Washed human platelets were incubated in a modified Ringer's solution, pH 7.1, at 37 degrees C for 1 hr. Intracellular basal levels for glycogen, adenosine triphosphate (ATP), adenosine diphosphate (ADP), adenosine monophosphate (AMP), and orthophosphate were 31.1, 2.52, 1.39, 0.36, and 1.2 mumoles/ml of platelets, respectively. Extracellular ATP, ADP, and AMP remained fairly constant and represented 4, 2, and 4% of total adenine nucleotide content. Total adenine nucleotide content remained unchanged during the period of control incubation. Glycogen depletion was 17.8 mumoles/ml at the end of 1 hr; lactate production was 20.7 mumoles/ml per hr.

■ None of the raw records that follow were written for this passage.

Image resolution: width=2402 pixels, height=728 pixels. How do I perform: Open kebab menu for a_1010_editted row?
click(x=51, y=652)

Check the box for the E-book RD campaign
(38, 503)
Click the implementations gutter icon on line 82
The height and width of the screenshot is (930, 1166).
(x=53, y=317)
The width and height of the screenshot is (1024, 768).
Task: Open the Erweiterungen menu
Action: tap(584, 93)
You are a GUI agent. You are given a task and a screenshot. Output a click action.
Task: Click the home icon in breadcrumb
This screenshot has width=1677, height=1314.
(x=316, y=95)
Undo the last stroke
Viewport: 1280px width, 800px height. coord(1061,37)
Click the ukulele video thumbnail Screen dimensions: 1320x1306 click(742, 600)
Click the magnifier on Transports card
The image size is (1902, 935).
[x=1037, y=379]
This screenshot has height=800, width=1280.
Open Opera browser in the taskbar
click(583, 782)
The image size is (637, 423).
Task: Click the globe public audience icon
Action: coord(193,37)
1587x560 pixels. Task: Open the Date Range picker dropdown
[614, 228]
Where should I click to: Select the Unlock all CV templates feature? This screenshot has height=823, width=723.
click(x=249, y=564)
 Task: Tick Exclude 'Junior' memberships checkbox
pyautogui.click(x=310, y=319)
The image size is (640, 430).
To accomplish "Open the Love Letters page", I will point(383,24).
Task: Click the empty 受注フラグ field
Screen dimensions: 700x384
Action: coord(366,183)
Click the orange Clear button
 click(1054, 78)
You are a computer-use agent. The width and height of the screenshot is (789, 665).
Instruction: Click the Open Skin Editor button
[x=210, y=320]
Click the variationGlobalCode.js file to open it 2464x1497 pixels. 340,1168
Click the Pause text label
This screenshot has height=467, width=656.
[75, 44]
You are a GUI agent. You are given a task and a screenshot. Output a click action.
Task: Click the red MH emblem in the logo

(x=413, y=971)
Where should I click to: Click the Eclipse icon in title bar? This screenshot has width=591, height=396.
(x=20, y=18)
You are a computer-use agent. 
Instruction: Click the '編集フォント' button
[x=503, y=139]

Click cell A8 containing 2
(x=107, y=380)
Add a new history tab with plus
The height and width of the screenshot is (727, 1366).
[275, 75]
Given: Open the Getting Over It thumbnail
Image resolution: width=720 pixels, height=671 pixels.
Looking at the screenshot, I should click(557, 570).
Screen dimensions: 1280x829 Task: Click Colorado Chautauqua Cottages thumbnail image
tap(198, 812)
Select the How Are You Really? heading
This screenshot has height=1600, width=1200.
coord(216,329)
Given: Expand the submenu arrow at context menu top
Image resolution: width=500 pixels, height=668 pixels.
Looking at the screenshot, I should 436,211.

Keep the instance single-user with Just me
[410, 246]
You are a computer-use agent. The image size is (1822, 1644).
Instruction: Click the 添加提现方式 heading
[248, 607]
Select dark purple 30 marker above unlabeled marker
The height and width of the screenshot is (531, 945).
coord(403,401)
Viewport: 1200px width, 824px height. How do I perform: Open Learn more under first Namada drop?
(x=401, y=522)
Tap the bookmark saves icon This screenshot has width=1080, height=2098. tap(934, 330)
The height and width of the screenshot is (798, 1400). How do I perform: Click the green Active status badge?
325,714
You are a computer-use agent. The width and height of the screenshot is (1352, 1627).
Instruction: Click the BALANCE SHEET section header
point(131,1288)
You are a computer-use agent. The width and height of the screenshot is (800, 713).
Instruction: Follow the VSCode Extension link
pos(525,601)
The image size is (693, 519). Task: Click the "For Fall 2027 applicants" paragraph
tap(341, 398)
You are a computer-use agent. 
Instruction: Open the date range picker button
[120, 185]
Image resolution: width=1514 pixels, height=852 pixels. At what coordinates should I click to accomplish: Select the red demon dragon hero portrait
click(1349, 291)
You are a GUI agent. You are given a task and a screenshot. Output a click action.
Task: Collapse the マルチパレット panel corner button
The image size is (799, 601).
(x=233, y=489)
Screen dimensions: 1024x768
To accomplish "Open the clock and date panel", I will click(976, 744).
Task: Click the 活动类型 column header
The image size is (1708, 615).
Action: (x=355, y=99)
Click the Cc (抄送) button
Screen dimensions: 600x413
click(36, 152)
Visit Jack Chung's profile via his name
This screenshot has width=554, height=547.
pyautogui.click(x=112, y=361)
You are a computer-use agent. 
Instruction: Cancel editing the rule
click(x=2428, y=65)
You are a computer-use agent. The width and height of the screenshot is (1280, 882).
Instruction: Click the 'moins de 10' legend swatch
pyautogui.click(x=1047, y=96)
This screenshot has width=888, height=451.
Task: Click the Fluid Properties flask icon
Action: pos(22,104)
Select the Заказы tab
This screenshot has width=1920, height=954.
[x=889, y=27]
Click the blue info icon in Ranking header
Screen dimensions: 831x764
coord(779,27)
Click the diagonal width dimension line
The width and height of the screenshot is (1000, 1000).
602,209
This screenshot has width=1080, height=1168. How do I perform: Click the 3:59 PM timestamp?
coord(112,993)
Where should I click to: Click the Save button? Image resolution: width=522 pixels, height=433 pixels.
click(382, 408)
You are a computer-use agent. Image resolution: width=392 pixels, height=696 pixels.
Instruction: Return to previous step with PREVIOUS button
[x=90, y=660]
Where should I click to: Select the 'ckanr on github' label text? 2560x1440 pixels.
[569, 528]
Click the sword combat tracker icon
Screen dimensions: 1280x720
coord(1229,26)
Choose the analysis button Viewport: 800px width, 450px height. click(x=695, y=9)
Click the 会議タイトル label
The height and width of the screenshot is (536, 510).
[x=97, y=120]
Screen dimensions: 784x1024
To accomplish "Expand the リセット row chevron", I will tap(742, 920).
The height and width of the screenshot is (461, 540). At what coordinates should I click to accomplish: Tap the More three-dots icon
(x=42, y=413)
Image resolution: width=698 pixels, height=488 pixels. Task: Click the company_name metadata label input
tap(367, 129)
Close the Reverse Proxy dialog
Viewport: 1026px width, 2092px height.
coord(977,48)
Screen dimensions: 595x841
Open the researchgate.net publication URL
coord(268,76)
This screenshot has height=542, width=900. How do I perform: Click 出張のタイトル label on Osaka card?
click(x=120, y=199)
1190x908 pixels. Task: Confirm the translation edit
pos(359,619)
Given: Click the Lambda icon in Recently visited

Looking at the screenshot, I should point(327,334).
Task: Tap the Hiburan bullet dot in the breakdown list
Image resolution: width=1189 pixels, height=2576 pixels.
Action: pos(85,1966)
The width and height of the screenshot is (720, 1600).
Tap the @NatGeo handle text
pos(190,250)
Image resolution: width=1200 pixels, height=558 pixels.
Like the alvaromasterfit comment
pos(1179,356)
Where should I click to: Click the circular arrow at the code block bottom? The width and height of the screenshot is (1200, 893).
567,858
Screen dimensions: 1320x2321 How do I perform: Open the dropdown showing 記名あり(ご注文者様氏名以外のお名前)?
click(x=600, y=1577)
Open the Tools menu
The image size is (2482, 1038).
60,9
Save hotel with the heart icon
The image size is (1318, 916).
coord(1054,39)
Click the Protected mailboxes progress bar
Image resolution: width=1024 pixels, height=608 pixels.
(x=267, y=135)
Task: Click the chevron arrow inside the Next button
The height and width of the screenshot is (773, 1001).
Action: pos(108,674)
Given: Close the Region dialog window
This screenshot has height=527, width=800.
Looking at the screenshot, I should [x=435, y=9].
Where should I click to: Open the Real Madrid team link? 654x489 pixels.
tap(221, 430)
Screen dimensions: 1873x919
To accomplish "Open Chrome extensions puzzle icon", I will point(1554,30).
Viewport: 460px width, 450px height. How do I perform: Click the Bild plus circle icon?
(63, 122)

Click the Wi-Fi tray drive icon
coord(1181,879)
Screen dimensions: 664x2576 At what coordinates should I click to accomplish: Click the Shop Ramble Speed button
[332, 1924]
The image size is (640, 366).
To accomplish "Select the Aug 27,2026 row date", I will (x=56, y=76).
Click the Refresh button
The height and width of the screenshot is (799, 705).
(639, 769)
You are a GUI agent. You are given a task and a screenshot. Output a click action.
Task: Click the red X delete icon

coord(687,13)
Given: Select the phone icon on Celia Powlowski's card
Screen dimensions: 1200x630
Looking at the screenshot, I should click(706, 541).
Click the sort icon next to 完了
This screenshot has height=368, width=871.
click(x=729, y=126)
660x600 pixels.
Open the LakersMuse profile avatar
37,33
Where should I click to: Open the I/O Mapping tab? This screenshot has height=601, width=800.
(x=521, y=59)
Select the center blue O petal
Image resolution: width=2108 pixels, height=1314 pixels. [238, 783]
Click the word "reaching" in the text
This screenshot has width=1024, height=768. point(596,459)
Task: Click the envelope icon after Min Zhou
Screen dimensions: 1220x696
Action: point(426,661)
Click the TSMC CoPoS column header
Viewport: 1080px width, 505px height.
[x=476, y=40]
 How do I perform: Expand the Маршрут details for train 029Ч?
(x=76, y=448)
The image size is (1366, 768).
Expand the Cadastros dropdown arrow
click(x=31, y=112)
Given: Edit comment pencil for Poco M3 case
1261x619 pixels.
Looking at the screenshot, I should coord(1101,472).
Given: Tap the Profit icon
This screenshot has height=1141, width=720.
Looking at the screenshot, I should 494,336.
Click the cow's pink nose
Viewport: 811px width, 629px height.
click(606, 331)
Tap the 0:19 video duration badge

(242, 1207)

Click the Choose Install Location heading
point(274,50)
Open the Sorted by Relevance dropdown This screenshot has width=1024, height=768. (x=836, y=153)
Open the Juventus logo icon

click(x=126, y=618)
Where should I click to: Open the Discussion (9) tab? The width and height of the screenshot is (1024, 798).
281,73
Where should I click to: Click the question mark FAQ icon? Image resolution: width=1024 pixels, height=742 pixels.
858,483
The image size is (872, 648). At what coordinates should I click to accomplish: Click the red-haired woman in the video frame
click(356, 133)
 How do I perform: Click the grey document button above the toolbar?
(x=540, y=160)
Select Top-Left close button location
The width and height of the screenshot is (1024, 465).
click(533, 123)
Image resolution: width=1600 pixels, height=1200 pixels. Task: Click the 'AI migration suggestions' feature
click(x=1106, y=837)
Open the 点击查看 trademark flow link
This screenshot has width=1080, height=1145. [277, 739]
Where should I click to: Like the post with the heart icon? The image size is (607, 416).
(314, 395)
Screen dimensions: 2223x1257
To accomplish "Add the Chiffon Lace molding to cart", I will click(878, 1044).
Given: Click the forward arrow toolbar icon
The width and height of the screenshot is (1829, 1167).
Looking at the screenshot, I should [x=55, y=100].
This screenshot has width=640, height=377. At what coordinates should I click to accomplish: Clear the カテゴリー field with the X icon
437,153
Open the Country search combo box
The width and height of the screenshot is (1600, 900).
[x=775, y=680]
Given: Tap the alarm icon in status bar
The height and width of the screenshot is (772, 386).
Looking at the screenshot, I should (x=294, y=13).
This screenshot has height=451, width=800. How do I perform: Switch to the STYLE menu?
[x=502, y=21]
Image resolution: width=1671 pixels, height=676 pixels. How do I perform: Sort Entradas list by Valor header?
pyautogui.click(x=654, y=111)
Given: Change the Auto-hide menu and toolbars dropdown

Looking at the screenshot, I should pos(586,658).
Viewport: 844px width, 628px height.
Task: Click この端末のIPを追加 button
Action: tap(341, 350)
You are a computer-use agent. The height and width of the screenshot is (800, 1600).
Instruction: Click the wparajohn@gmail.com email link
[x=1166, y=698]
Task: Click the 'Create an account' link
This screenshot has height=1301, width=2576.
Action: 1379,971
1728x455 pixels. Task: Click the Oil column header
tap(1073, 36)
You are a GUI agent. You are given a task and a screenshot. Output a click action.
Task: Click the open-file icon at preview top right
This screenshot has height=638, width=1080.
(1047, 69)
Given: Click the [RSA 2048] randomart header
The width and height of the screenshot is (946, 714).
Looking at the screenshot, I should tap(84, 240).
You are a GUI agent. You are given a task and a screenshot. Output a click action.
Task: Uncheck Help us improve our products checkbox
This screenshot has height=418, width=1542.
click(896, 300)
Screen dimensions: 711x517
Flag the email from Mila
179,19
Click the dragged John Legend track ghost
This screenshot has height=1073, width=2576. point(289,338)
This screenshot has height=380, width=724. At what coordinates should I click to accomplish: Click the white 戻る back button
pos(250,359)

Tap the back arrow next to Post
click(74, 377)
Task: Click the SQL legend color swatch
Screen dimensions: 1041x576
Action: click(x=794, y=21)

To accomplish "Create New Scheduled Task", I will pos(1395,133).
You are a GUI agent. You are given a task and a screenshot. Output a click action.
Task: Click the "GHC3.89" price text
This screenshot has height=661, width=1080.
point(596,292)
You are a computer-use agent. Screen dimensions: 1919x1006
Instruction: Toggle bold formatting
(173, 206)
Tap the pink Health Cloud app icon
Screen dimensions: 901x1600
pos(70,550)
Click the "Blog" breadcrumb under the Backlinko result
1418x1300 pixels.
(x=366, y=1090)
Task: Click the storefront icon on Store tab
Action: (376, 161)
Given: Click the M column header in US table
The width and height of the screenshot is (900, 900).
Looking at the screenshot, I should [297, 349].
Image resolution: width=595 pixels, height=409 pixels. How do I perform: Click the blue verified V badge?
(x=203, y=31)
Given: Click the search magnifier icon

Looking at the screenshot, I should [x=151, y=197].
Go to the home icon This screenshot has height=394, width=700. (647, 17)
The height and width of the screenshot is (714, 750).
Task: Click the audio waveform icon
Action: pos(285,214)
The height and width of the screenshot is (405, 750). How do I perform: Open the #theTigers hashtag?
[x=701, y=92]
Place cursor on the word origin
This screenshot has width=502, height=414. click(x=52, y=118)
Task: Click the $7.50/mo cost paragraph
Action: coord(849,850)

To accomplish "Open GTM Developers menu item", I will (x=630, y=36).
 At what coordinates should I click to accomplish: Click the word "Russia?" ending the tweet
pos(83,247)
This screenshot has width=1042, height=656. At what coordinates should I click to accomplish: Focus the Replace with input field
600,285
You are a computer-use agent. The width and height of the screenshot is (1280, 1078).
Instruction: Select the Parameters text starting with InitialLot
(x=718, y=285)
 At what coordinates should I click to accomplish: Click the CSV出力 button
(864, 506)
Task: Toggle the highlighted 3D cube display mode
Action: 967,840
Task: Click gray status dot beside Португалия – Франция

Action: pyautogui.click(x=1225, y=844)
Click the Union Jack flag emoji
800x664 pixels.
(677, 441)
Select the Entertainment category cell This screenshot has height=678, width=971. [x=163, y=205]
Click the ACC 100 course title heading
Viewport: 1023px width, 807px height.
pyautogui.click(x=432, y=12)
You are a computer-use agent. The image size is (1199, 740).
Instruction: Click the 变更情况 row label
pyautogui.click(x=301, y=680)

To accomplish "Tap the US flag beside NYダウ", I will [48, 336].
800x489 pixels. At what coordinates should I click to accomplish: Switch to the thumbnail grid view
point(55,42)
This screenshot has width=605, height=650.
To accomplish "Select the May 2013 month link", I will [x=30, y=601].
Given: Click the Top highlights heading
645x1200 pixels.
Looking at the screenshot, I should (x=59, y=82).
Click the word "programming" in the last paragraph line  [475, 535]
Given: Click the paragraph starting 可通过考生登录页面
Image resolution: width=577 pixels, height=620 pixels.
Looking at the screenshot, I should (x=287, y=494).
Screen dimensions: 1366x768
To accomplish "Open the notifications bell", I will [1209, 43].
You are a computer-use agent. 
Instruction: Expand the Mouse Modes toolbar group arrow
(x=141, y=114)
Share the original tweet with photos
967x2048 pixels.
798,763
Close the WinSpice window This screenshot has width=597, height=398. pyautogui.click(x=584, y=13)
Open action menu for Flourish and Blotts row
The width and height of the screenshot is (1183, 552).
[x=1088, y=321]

In the presence of glucose, lactate production increased 100%, and glycogen depletion was spared 13%. Approximately 55% of glucose or glycogen fuel was converted to lactate. The agglutinating agents, thrombin, ADP, and epinephrine, resulted in increased glycogen depletion and lactate production both in the presence and absence of glucose. The effect of thrombin was greater than epinephrine. The effect of epinephrine was greater than ADP. All three agglutinating agents resulted in loss of high energy phosphates (net decline in adenine nucleotides) with release of adenine nucleotides into the extracellular environment. The effect of thrombin was greater than ADP. The effect of ADP was greater than epinephrine. In experiments with ADP addition, significant quantities of ADP were converted to AMP extracellularly. In experiments with thrombin and epinephrine appreciable quantities of extracellular orthophosphate were taken up by plateletes and could not be accounted for by changes in intracellular orthophosphate or adenine nucleotide. Sufficient ADP was released during exposure to thrombin and epinephrine to account for platelet agglutination. Changes in intracellular adenine nucleotides and orthophosphate could be correlated with the activation of regulator glycogenolytic and glycolytic enzymes.